Ay de la visibilidad de un recuerdo, ay de la santería del souvenir del momento tatuado, también así, sostenido en el aire, y el sonido de suave helicóptero que tararean las aspas del ventilador recorriendo mi espalda, mientras tecleo, en modo automático, danza de yemas con olor a Yozakura, y libero al verbo que desorientado y ebrio choca con los márgenes de un modo catastrófico y deliberado.
No sé reordenar las lágrimas, los versos o los ayeres, siempre es más fácil distribuir nuestra basura, ahora que como escribió Sbarra cualquier plástico dura más que un amor eterno. Solo sé mirar por la ventana lo que queda del bosque, paisaje fundido cual hierro vegetal. El descanso de las golondrinas ha construido este silencio que me envuelve, cuando caiga el sol regresarán a su actividad de vuelos sin descanso, a su nido de barro y ramas, 18 gramos de fiebre que viene y va. Después se balancearán en el rail roto de bombillas que no quiero quitar porque ahora es de ellas y para siempre.
-¿Dónde colocarías un tercer brazo? -me preguntas poniendo a prueba mi creatividad.
Un desastre exquisito, ando construyendo. Liquen, el poema y yo. Goteo de luz, como los senderos del limo de los caracoles. El sol los hace brillar y ese sí es el poema. El poema inefable.

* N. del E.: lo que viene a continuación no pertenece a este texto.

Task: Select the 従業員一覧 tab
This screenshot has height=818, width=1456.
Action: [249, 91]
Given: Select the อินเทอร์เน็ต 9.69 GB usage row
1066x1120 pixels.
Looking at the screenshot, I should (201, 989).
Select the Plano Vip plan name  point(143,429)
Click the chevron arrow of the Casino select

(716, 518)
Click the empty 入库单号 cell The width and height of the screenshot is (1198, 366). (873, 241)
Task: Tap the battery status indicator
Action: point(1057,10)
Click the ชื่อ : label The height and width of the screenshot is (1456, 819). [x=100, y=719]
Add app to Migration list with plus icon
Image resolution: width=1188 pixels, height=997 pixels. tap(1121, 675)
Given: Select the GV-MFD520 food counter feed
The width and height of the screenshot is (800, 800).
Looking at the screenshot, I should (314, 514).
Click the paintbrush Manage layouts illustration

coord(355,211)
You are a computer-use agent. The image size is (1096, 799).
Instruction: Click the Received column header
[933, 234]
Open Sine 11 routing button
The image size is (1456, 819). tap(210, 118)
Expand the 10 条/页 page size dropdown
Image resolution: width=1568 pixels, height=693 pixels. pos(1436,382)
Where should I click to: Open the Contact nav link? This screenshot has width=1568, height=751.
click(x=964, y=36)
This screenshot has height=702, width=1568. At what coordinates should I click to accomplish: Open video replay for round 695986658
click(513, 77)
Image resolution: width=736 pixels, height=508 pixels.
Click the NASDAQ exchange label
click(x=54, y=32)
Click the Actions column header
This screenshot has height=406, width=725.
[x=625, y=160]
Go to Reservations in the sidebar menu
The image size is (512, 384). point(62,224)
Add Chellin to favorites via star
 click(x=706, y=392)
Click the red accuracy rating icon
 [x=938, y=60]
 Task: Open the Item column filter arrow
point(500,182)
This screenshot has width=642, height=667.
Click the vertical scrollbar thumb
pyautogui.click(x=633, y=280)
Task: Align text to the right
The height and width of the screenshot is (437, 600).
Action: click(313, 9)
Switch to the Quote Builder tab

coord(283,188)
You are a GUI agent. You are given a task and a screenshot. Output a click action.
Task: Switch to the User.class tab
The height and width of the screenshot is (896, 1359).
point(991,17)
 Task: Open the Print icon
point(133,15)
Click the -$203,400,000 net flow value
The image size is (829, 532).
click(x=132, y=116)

La calle está llena de animales hiper ansiosos con las manos ocupadas. Los poemas encerrados en manicomios, sueñan con ser escritos una y otra vez en un motel de Santa Rosa. Y todas las poetas locas, y todas las poetas musas, y todas las poetas nada. Tu belleza será electroconvulsiva o no será, les dijeron. Calles que desembocan en el cielo. Una gaviota de un blanco irreal picoteando al erizo muerto en la cuneta. La realidad es un reality desde hace tiempo.